▶ [Tasks to complete]
A: According to the festival overview, which film won the Crystal Globe?
B: Copy the festival overview word for word, from "Alexei Popogrebsky (Russia)" to "Mihai Chirilov (Romania)".

▶ [Extract]
The 45th Karlovy Vary International Film Festival took place from 2 to 10 July 2010. The Crystal Globe was won by The Mosquito Net, a Spanish drama film directed by Agustí Vila. The second prize, the Special Jury Prize was won by Kooky, a Czech action comedy film directed by Jan Svěrák. American film producer Ron Yerxa was the Grand Jury President of the festival.

Juries
The following people formed the juries of the festival:  
Main competition
Ron Yerxa, Grand Jury President (USA)
Mirjana Karanović (Serbia)
Lee Chang-dong (South Korea)
Lola Mayo (Spain)
Alexei Popogrebsky (Russia)
Bohdan Sláma (Czech Republic)
David Stratton (Australia)
Documentaries
 Heino Deckert, Chairman (Germany)
 Ronald Bergan (United Kingdom)
 Rebecca Cammisa (USA)
 Alena Činčerová (Czech Republic)
 Dimitris Kerkinos (Greece)
East of the West
 Marion Döring, Chairwoman of the Jury (Germany
 Mihai Chirilov (Romania)
 Peter Nágel (Slovakia)
 Susanna Nicchiarelli (Italy)
 George Ovashvili (Georgia)

▶ [Data lines]
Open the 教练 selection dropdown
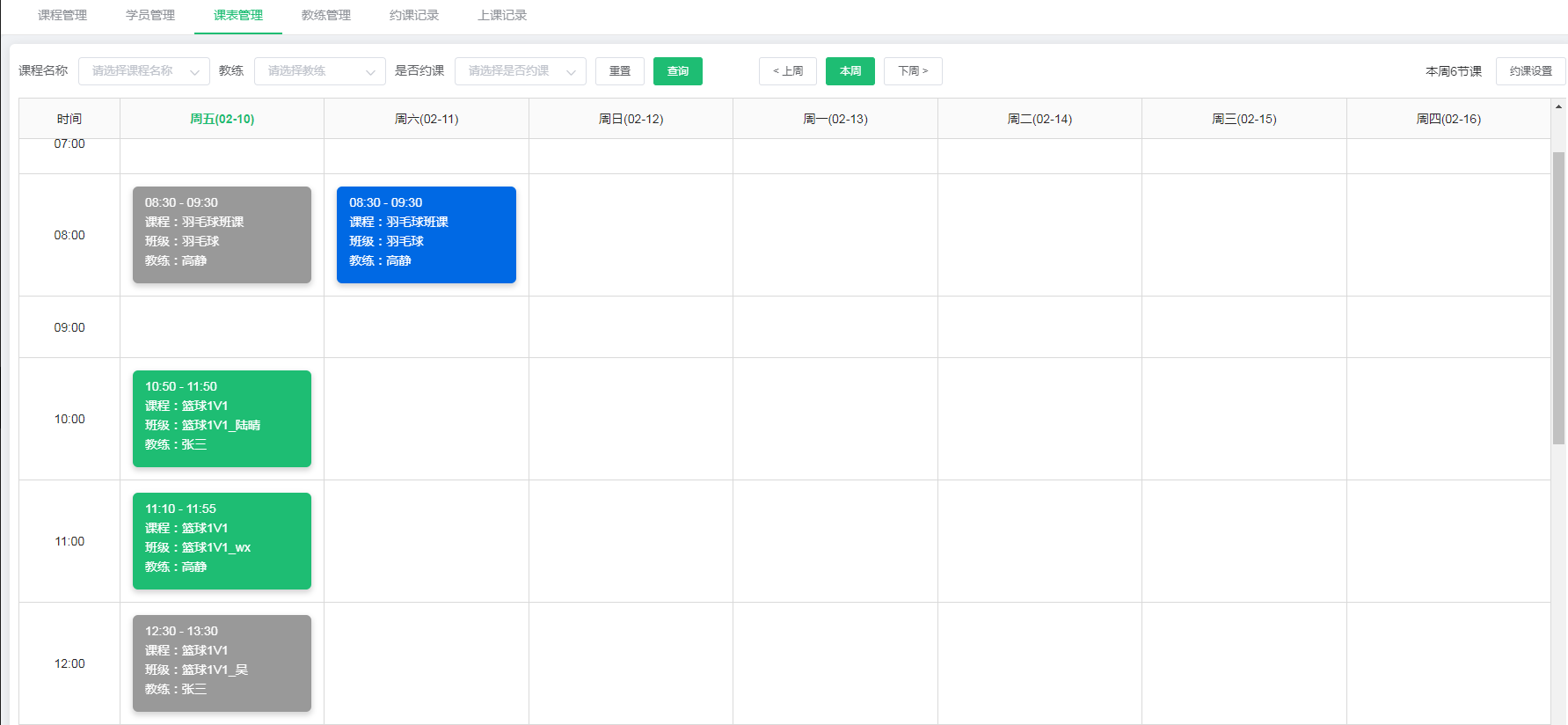 coord(320,71)
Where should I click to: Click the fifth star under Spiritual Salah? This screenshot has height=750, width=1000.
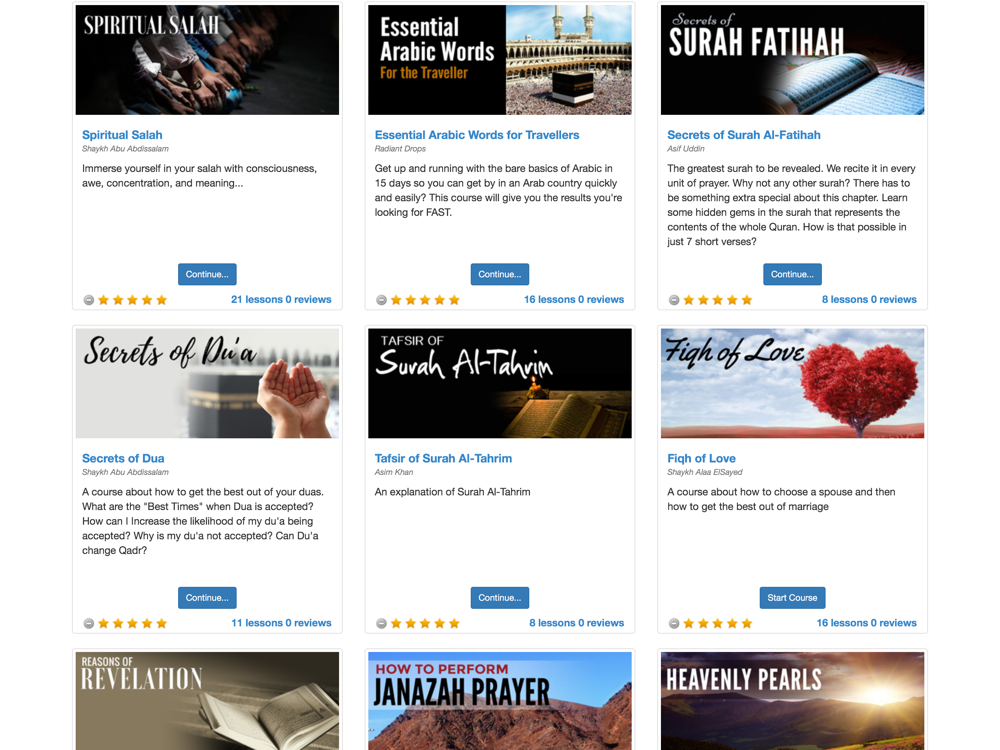click(x=161, y=300)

▶ [Answers below]
A: The Mosquito Net, a Spanish drama film directed by Agustí Vila.

B:
Alexei Popogrebsky (Russia)
Bohdan Sláma (Czech Republic)
David Stratton (Australia)
Documentaries
 Heino Deckert, Chairman (Germany)
 Ronald Bergan (United Kingdom)
 Rebecca Cammisa (USA)
 Alena Činčerová (Czech Republic)
 Dimitris Kerkinos (Greece)
East of the West
 Marion Döring, Chairwoman of the Jury (Germany
 Mihai Chirilov (Romania)